大谷翔平のIL入りは「ご褒美」 球界OBの見解…過酷な二刀流、2週間が生む“価値”

ケビン・ミラー氏とライアン・デンプスター氏が大谷のIL入りに言及
ドジャースの大谷翔平投手が15日間の負傷者リスト(IL)に入ることが9日(日本時間10日)に決定した。エンゼルス時代の2023年9月以来3年ぶりとなる離脱に対し、米スポーツ局「MLBネットワーク」の番組に出演した元メジャーリーガー2人が、決断の妥当性と二刀流の異質さについて持論を展開した。
番組コメンテーターを務めるケビン・ミラー氏は「私は心配していません。これは正しい判断です」と断言。大谷を「AIが生み出した生物みたいなもの」と形容しつつも、身体の連動が崩れている打撃内容について「目で見たものは嘘をつきません」と指摘。「これは正しい判断です。それに尽きます」と離脱に理解を示した。
通算132勝のライアン・デンプスター氏も「それほど心配していません」と同調。ナ・リーグの投手として自ら打席に立った経験から、登板翌日の激痛と打撃練習の過酷さを明かし「毎年毎年、素晴らしい活躍を続けてきたことへのご褒美です」と語った。過酷な二刀流を平然とこなす姿を「現実離れしています」と絶賛した。

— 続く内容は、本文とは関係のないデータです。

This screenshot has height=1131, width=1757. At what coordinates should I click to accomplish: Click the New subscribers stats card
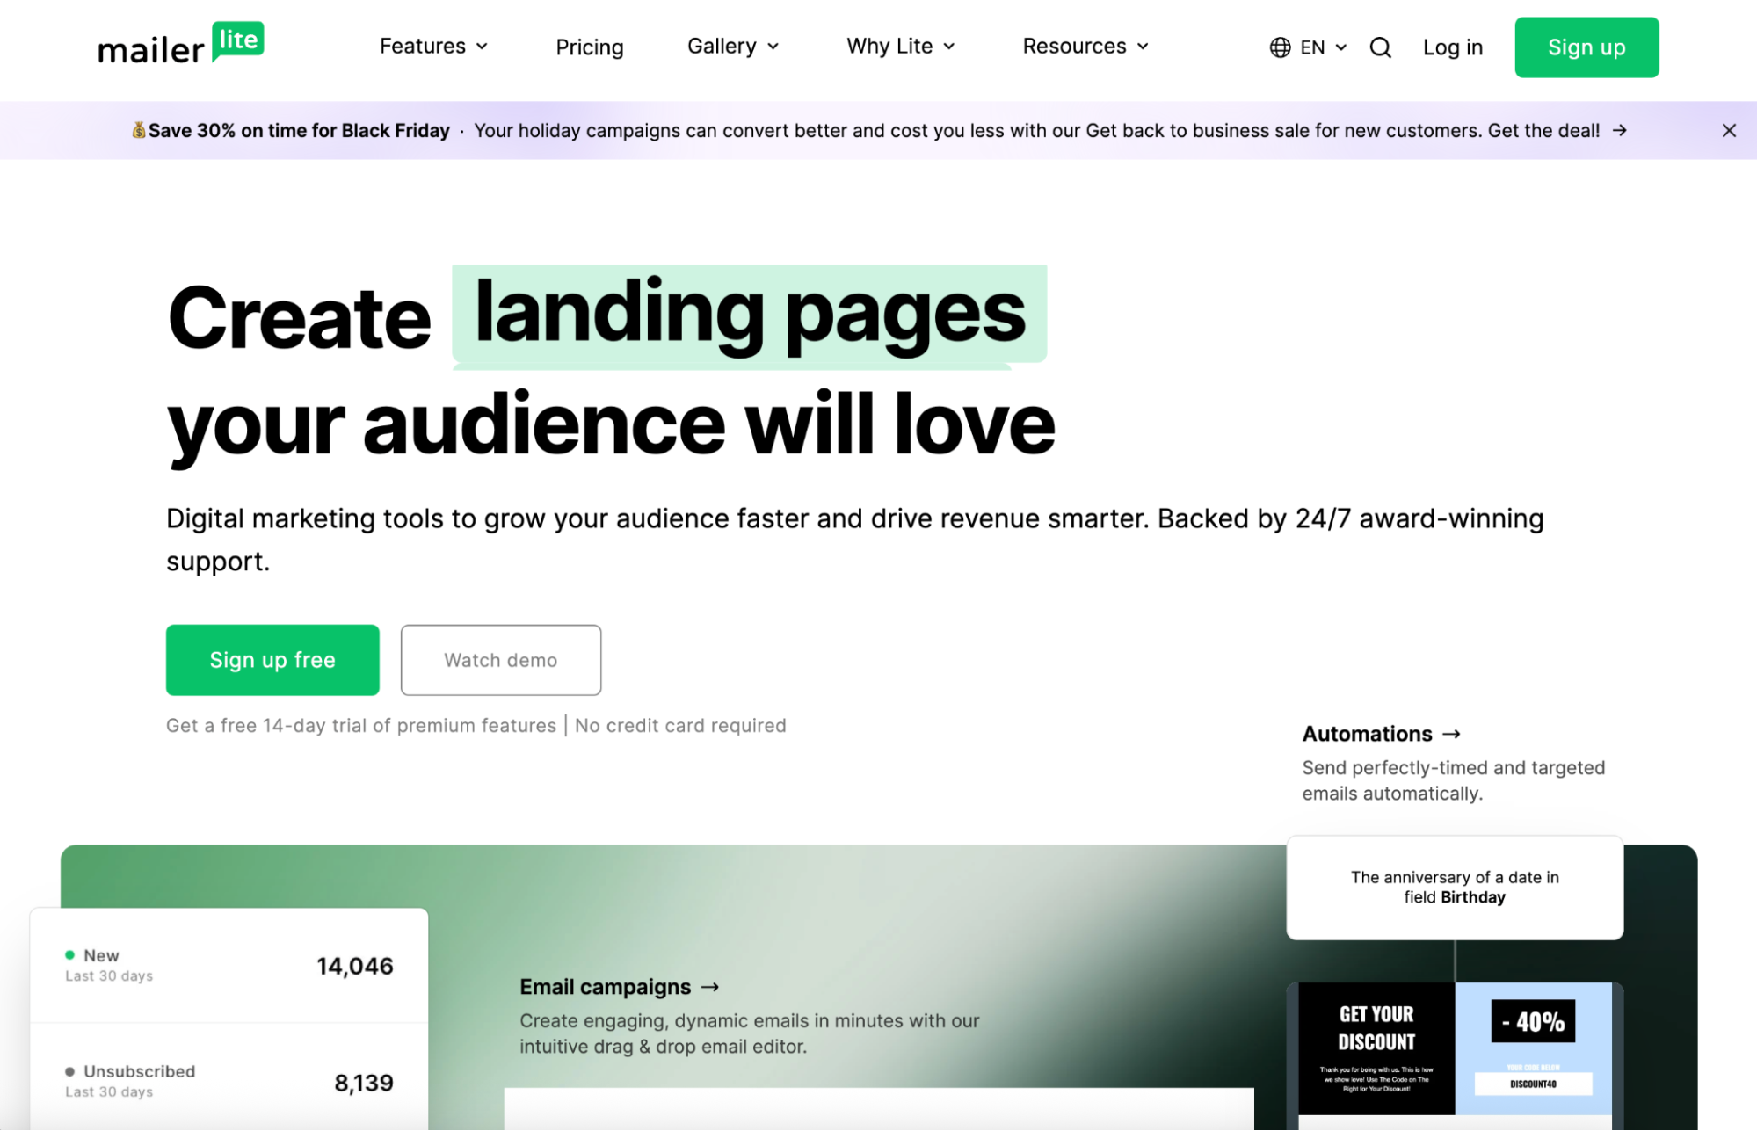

さらにデンプスター氏は、左打者の大谷にとって右上腕二頭筋の不調が打撃に直結する点に触れ「ポストシーズンを迎えるにあたって、この休養は良いことだと思います」とコメント。投球から離れて治療に専念できる好機と分析し、新星デポーラらの存在により「代わりを務められる選手がいる」チーム層の厚さも指摘した。
常人離れしたパフォーマンスを継続してきた大谷。ポストシーズンで完全復活を果たすための「恵みの休養」と捉えるレジェンドたちの温かい視線のもと、万全のコンディションで決戦の舞台へ戻ってくる大砲の復活劇に大きな関心が寄せられている。